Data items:
====================

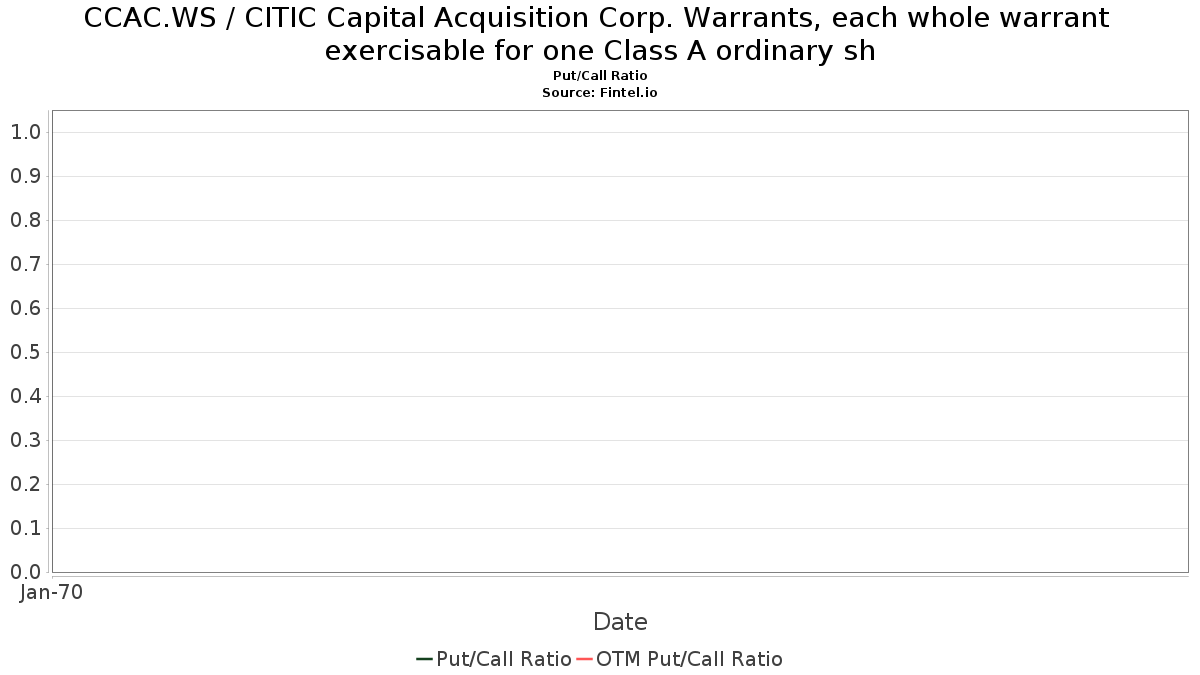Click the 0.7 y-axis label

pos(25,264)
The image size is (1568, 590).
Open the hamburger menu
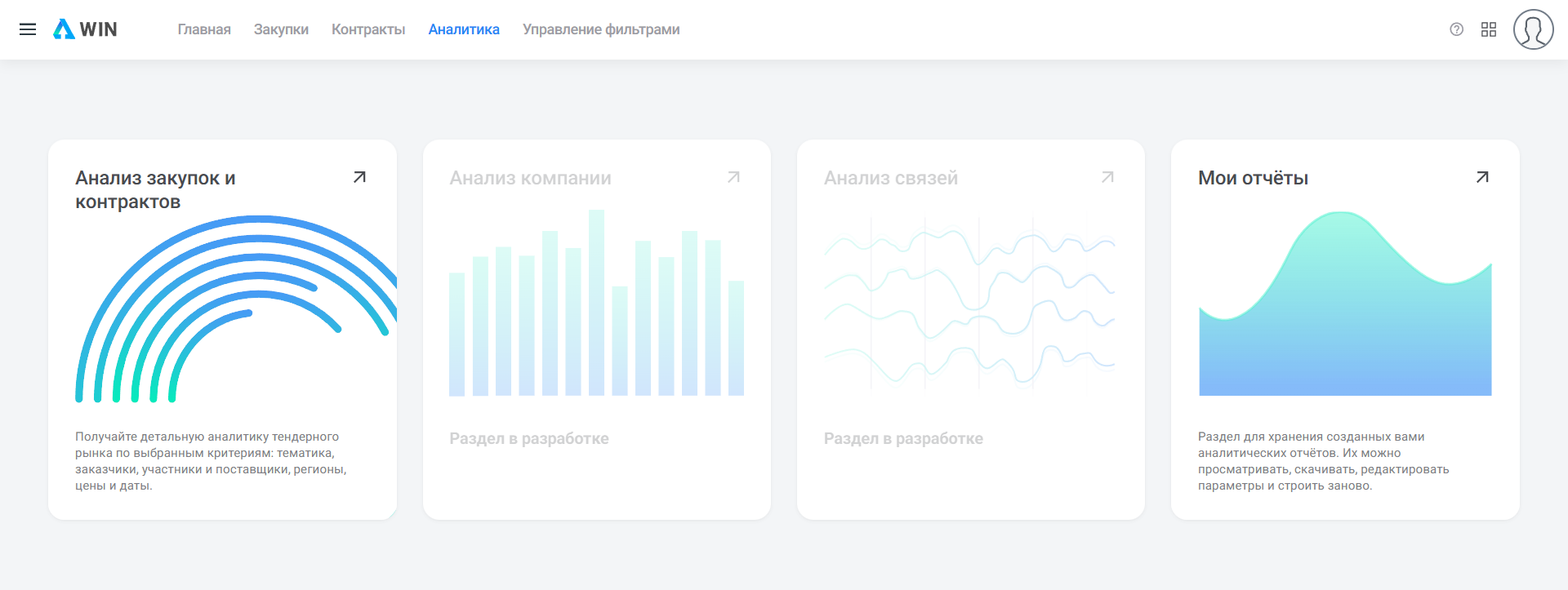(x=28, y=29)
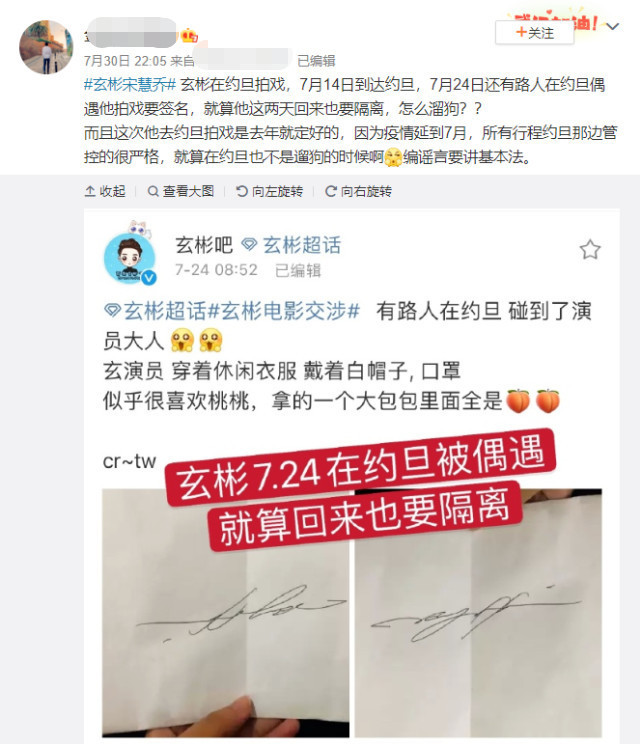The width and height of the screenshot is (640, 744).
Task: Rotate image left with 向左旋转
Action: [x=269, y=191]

====================

Work task:
The final stretch of the data, from the line with "The image size is (1568, 590)." through its last line, is to be retyped exactly; pictures are not part of the copy.

Exercise result:
The image size is (1568, 590).
Open the hamburger menu
(x=28, y=29)
The width and height of the screenshot is (640, 744).
Task: Rotate image left with 向左旋转
Action: [x=269, y=191]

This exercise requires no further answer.